Making Lion Act More Like Snow Leopard - MacRumors.com


----------



## monokitty (Jan 26, 2002)

CubaMark said:


> More items of interest...
> 
> Making Lion Act More Like Snow Leopard - MacRumors.com


People need to get off their Snow Leopard high-horse and embrace Lion - it's awesome. Take a few days to adjust and learn to love it. (I can understand if an app you use that makes your salary isn't Lion compatible, but for everyone else...).


----------



## fjnmusic (Oct 29, 2006)

Lars said:


> People need to get off their Snow Leopard high-horse and embrace Lion - it's awesome. Take a few days to adjust and learn to love it. (I can understand if an app you use that makes your salary isn't Lion compatible, but for everyone else...).


Loved it when I tried it in the Apple store yesterday, and I can see where a Magic Trackpad becomes essential. However, many of my current apps, like Print Explosion and CuBase 4 and support for my Tascam US-428, which still work in Snow Leopard, are non-negotiable items so unless there are guarantees these will continue to work, I cannot afford to upgrade. 

Is it possible to install Lion on an external drive and then boot with either Lion or Snow Leopard as needed, much the same way we could dual-boot with OS 9 or OS X in the old days?


----------



## Guest (Jul 25, 2011)

Lars said:


> People need to get off their Snow Leopard high-horse and embrace Lion - it's awesome. Take a few days to adjust and learn to love it. (I can understand if an app you use that makes your salary isn't Lion compatible, but for everyone else...).
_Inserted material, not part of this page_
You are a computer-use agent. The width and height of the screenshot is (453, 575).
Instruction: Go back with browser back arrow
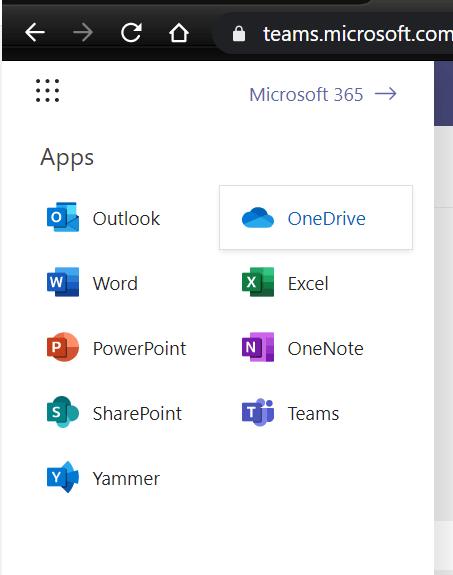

But if you have to switch back and forth between Lion and SL it sucks. But you're also admittedly not a trackpad user so it likely doesn't affect you as much. They've changed pretty much every single trackpad gesture between the two OSes :/

As for the new layout in mail I have no interest in "learning" that one ... it's horrible for me, I'll stick with the "classic" layout as long as I can thanks


----------



## MannyP Design (Jun 8, 2000)

Lars said:


> People need to get off their Snow Leopard high-horse and embrace Lion - it's awesome. Take a few days to adjust and learn to love it. (I can understand if an app you use that makes your salary isn't Lion compatible, but for everyone else...).


Well, somebody is a wee bit sensitive. 

What's there to learn? It's all about _personal_ preferences.


----------



## FeXL (Jan 2, 2004)

Lars said:


> People need to get off their Snow Leopard high-horse and embrace Lion - it's awesome. Take a few days to adjust and learn to love it. (I can understand if an app you use that makes your salary isn't Lion compatible, but for everyone else...).


Lars, that is such a remarkably ignorant observation I don't even know where to start.

This coming from somebody with a 2-1/2 year old Mini. C'mon, you Luddite! Why is your gear that old? Don't you know you're running outdated equipment? WTF?

Embrace _this_...


----------



## screature (May 14, 2007)

fexl said:


> lars, that is such a remarkably ignorant observation i don't even know where to start.
> 
> This coming from somebody with a 2-1/2 year old mini. C'mon, you luddite! Why is your gear that old? Don't you know you're running outdated equipment? Wtf?
> 
> Embrace _this_...


+1


----------



## Guest (Jul 25, 2011)

FeXL said:


> Embrace _this_...


LOL :clap:


----------



## monokitty (Jan 26, 2002)

MannyP Design said:


> It's all about _personal_ preferences.


True. But I think with time, more users will adjust to the new cat's ways.  Give it a chance.


----------



## monokitty (Jan 26, 2002)

FeXL said:


> This coming from somebody with a 2-1/2 year old Mini. C'mon, you Luddite! Why is your gear that old? Don't you know you're running outdated equipment?


I know - I'm due for a new one.


----------



## MannyP Design (Jun 8, 2000)

Lars said:


> True. But I think with time, more users will adjust to the new cat's ways.  Give it a chance.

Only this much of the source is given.